The public should not assume that blind and double-blind testing only remove placebo effects from an experiment. Both of these types of testing are effective in removing other types of biases, and because of this, the public should be wary of an experiment that was not conducted using blind or double-blind testing. This does not mean that all studies that were not conducted using blind or double-blind testing are inaccurate, but the public should consider if the results could have been affected by a bias that was not removed by either blind or double-blind testing.

Also, the public should be particularly skeptical of a drug that was not tested using blind or double-blind studies. Certain drug companies do not release the results from a blind or double-blind test because they show that their drug is only as effective as a placebo. It is also important to remember that not all studies can use blind or double-blind testing, however, so it is important that that is considered as well.
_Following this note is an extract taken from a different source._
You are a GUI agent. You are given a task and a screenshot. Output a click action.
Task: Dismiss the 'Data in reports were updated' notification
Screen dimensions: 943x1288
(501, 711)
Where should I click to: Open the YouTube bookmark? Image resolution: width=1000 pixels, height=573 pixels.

The public should also not consider every study that was conducted using one of these two methods to be completely accurate. While studies that used blind testing or double-blind testing most likely do not contain placebo effects, observer bias, or conformation bias, the results may have been altered by lack of control in an experiment or even “cherry-picking” the results. It is still important for the public to decide if any uncontrolled variable affected the dependent variable or if the conclusion of an experiment was not based off of all of the results. The number of participants in the experimental group compared to the number of participants in the control group should also be noted in all blind or double-blind studies. Remember, the larger the difference in population size of the two groups is, the lower the validity of the results is.
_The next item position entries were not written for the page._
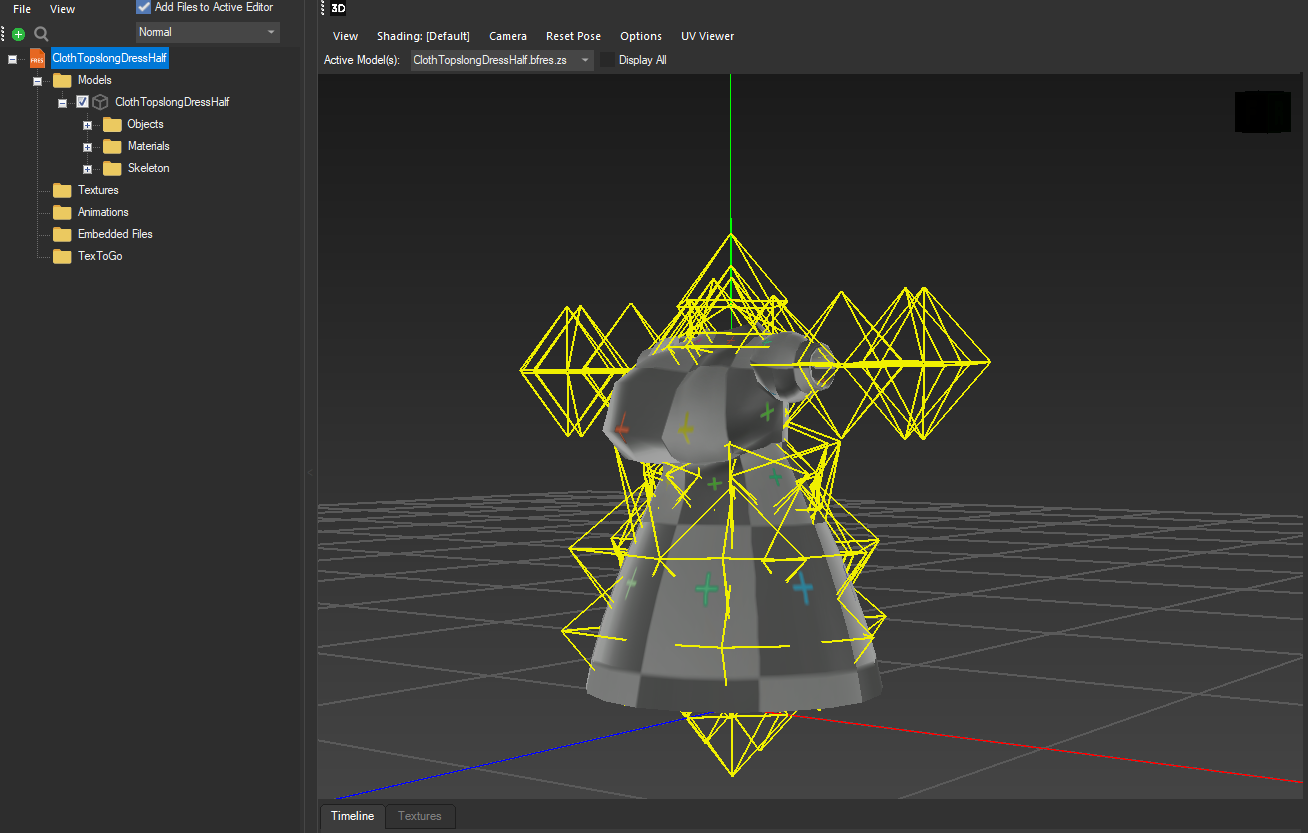Toggle Add Files to Active Editor checkbox
The image size is (1308, 833).
click(x=143, y=7)
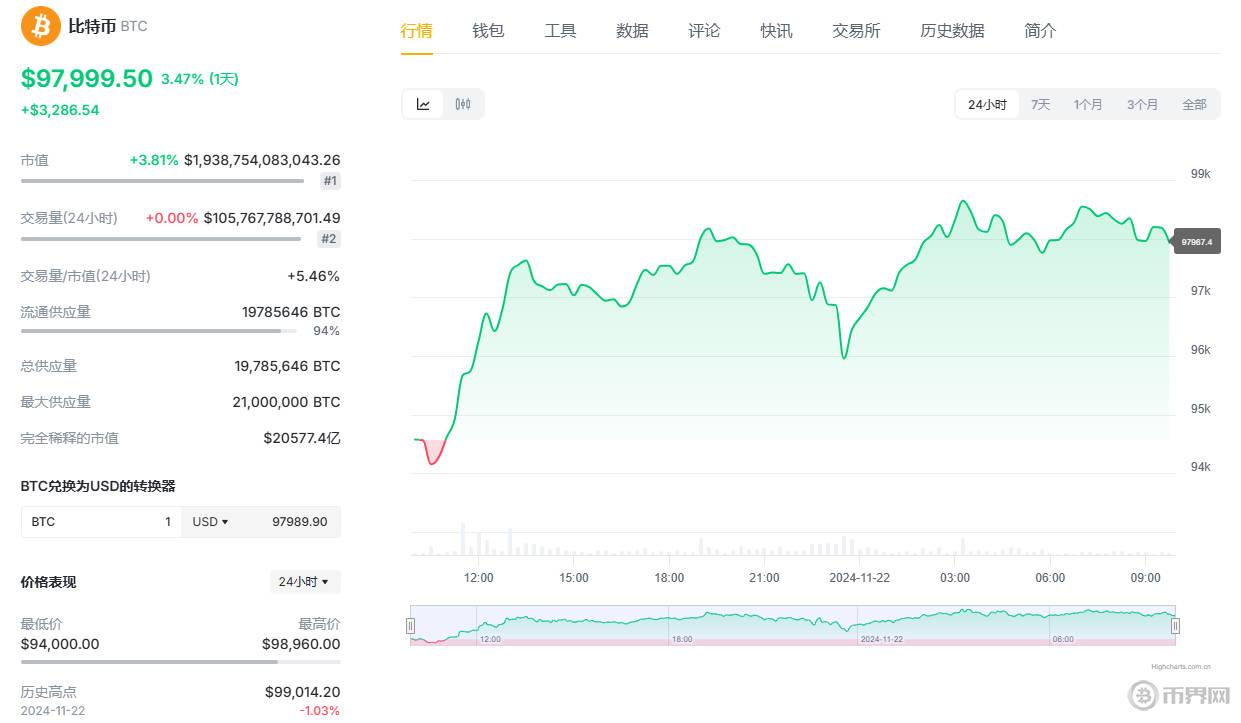This screenshot has width=1241, height=723.
Task: Click the #1 market cap rank badge
Action: click(x=329, y=181)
Finally, it is important that the people are not worried about their safety when deciding to become a participant in a blind or double-blind test. These types of tests are important for accurate research in many different areas of study, and because of IMBs the studies are safe for humans to participate in. What occurs in the study is also not kept secret from the participants for very long, as they will most likely be debriefed, so people do not have to worry about participating in a study and never knowing what has happened to them.

References

Daughton, D., Heatley, S., Prendergast, J., Causey, D., Knowles, M., Rolf, C., . .  . Rennard, S. (1990). Effect of Transdermal Nicotine Delivery as an Adjunct to Low-Intervention Smoking Cessation Therapy. Arch Intern Med, 151, 749-752.

Hygge, S., Boman, E., Enmarker, I. (2003). The effects of road traffic noise and meaningful irrelevant speech on different memory systems. Scandinavian Journal of Psychology, 44(1), 13-21.
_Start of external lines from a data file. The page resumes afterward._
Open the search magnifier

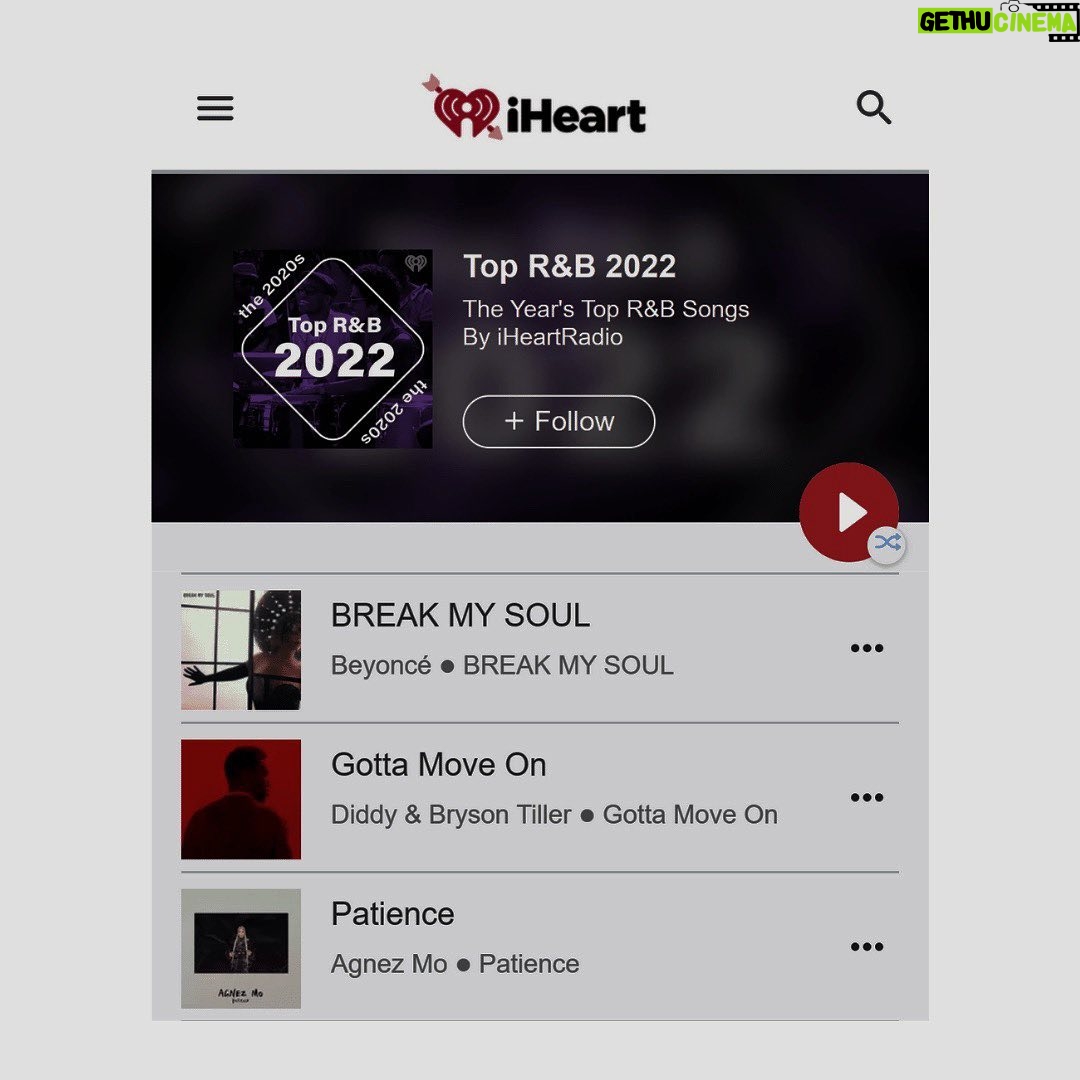(873, 107)
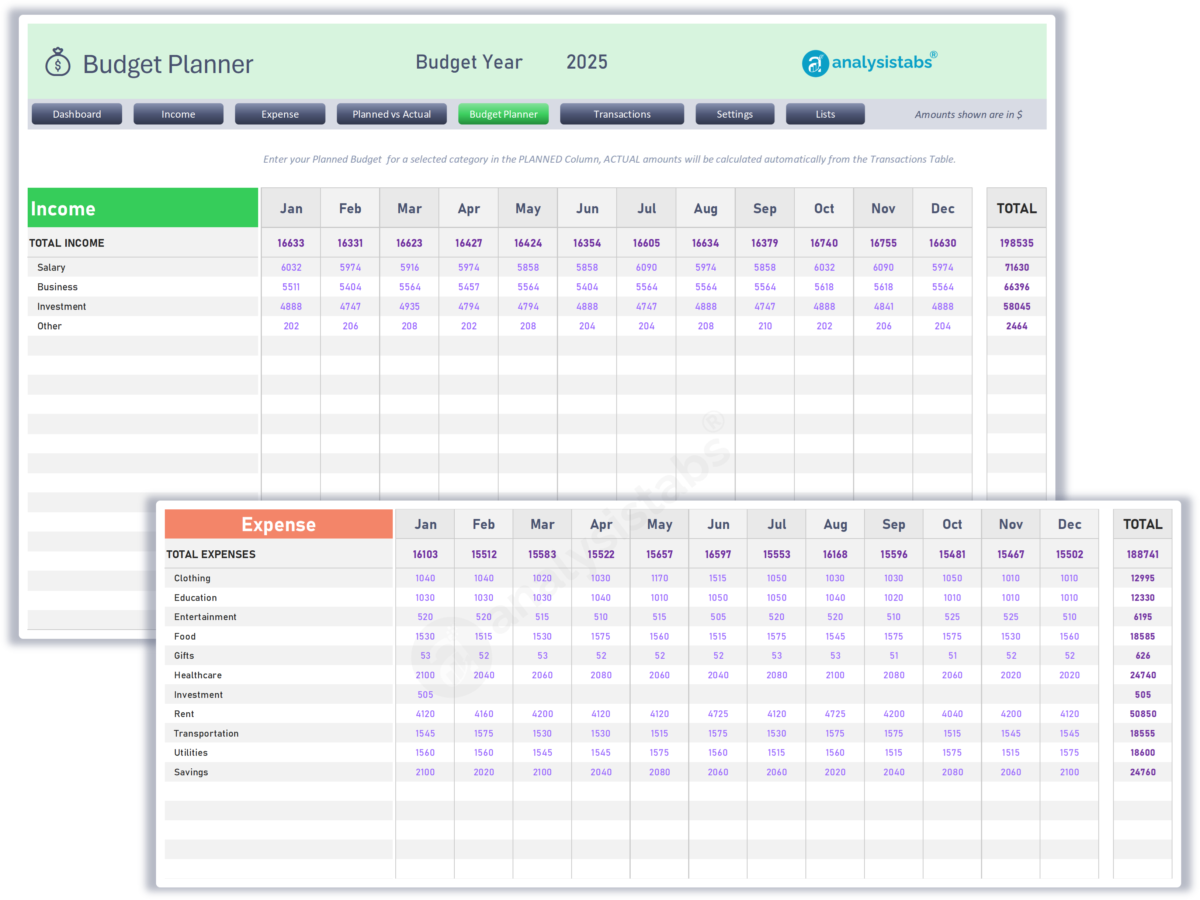1200x900 pixels.
Task: Open the Dashboard tab
Action: point(76,113)
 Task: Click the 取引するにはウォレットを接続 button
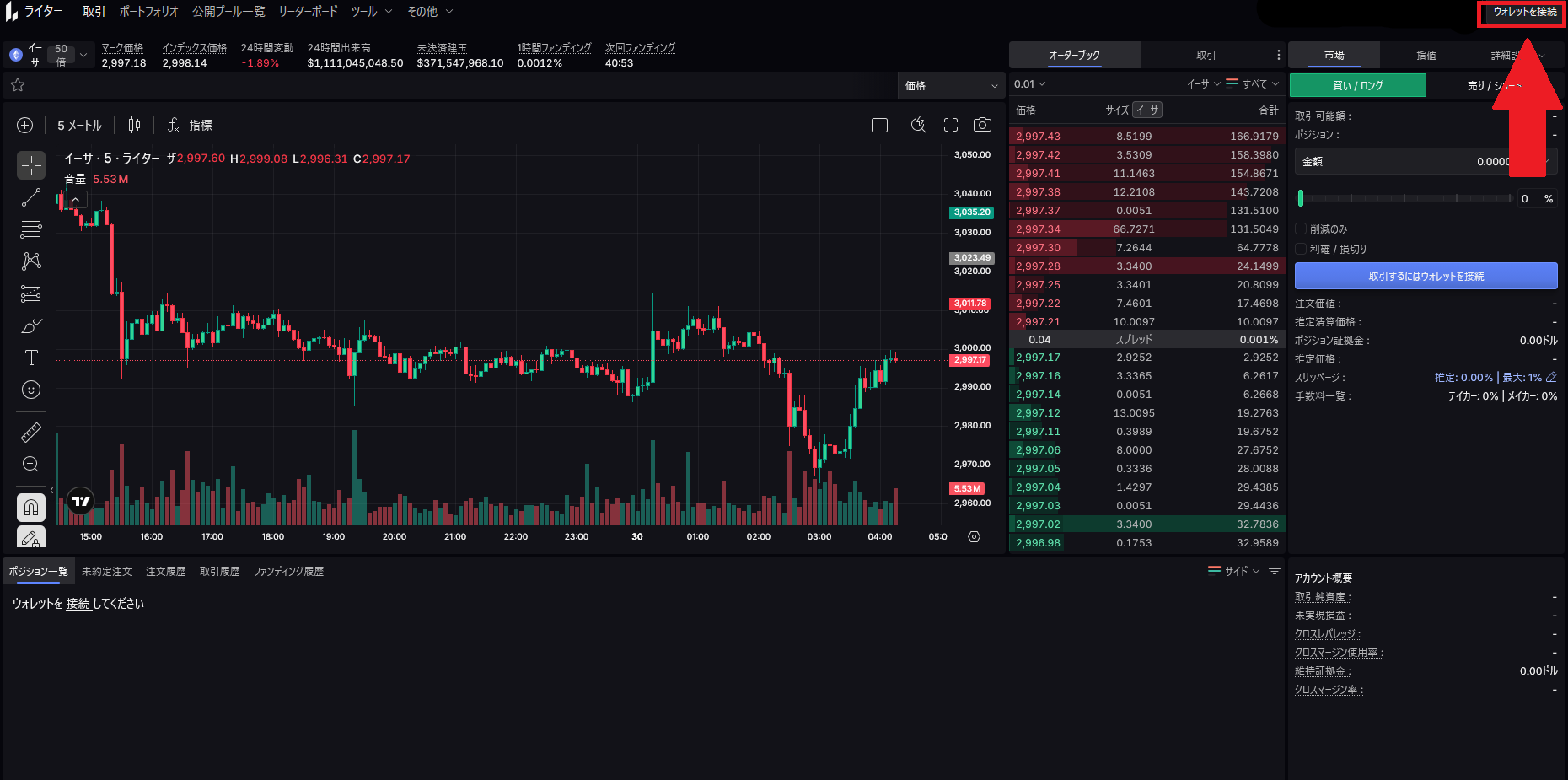click(x=1426, y=276)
Pfisterer, M., Brunner-La Rocca, H., Buser, P., Rickenbacher, P., Hunziker, P., Mueller, C., . .  . Kaiser, C. (2006). Late Clinical Events After Clopidogrel Discontinuation May Limit the Benefit of Drug-Eluting Stents : An Observational Study of Drug-Eluting Versus Bare-Metal Stents. Journal of the American College of Cardiology48(12), 2592-2595.

Rosenthal, R., & Fode, K. (1963). The effect of experimenter bias on performance of the albino rat. Behavioral Science, 8, 183-189.

Snyder, M., & Frankel, A. (1976). Observer bias: A stringent test of behavior engulfing the field. Journal of Personality and Social Psychology, 34(5), n.p .

Zwyghuizen-Doorenbos, A.,  Roehrs, T.A., Lipschutz, L., Timms, V., & Roth, T. (1990). Effects of caffeine on alertness. Psychopharmacology (Berlin), 100(1), 36-39.